EXTRACT.
Monday, June 18, 2012

because it's my ball, and I want to go home.

The other night, I posted a facebook, uh, post, where I mentioned that the muslims in Nigeria yet again were engaging in their favorite hobby, killing Christians. A friend, a very intelligent friend, took exception to the fact that this was the second such post on the matter in as many weeks. She proceeded to write a well-reasoned but naive piece on how since muslims make up 20% of the world, and other religions have engaged in equally shameful behavior in the past, that they should get a pass.
   Ultimately, rather than argue on the merits of holding people equally accountable for crimes against humanity based on the crimes, and not on their wonderful religion, I chose to delete her rant, since it was annoying and took too long to read, and, at that, wasn't worth my time (and if she's a reader here, I apologize for my harsh opinion. Your reasoning was awful, given that we rarely agree on matters of politics, and you have a fantastic handle on the language and rhetoric in general- the post in question was a lump of coal amidst your usual diamonds).
   I guess I pissed her off by deleting the post. My explanation was simple. It's my fucking facebook page, and i like debate, but it has to be reasoned debate.
 And that's all I have to say about that.
      I've discovered also that bud light, while making inoffensive, easy to drink in quantity beer, now makes an alcohol-heavy variety. I have taken to bringing one or two with me into the bath at night along with my e-reader, rubber duck and phone. I find that a hot bath at the end of a hard day (of drinking) is nice.


Thursday, June 14, 2012

From home

The past week has been scary busy- sometimes scary, often busy.

    I'm still at home, and since my wife has a new living room set that sucked up my beer money (and lunch money, and fun money, too), I am home early on a Thursday night, when normally I would escape the double dose of Brazilian soaps that are on tv... but here I am at my desk instead, and there's a loaf of beer bread about 2/3 done in the oven. Not bad.

REQUEST 1.
Replace "e-reader" with "tablet" and write out the blog's stretch from "And that's all" through "scary, often busy." with that change.
REQUEST 2.
According to the blog, what is in the oven on the Thursday night?

SUPPLIED DATA.
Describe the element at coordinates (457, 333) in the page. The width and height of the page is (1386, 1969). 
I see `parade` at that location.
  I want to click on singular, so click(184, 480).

OUTPUT 1.
And that's all I have to say about that.
      I've discovered also that bud light, while making inoffensive, easy to drink in quantity beer, now makes an alcohol-heavy variety. I have taken to bringing one or two with me into the bath at night along with my tablet, rubber duck and phone. I find that a hot bath at the end of a hard day (of drinking) is nice.


Thursday, June 14, 2012

From home

The past week has been scary busy- sometimes scary, often busy.

OUTPUT 2.
A loaf of beer bread, about 2/3 done.